#### AIM OF THE TASK
Go through the data underneath and copy every line exactly.

THE RECORDS: Begin

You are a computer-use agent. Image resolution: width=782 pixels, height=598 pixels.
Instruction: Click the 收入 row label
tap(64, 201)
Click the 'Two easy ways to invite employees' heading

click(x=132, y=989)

THE RECORDS: End

#### EXERCISE RESPONSE
You are a computer-use agent. Image resolution: width=782 pixels, height=598 pixels.
Instruction: Click the 收入 row label
tap(64, 201)
Click the 'Two easy ways to invite employees' heading

click(x=132, y=989)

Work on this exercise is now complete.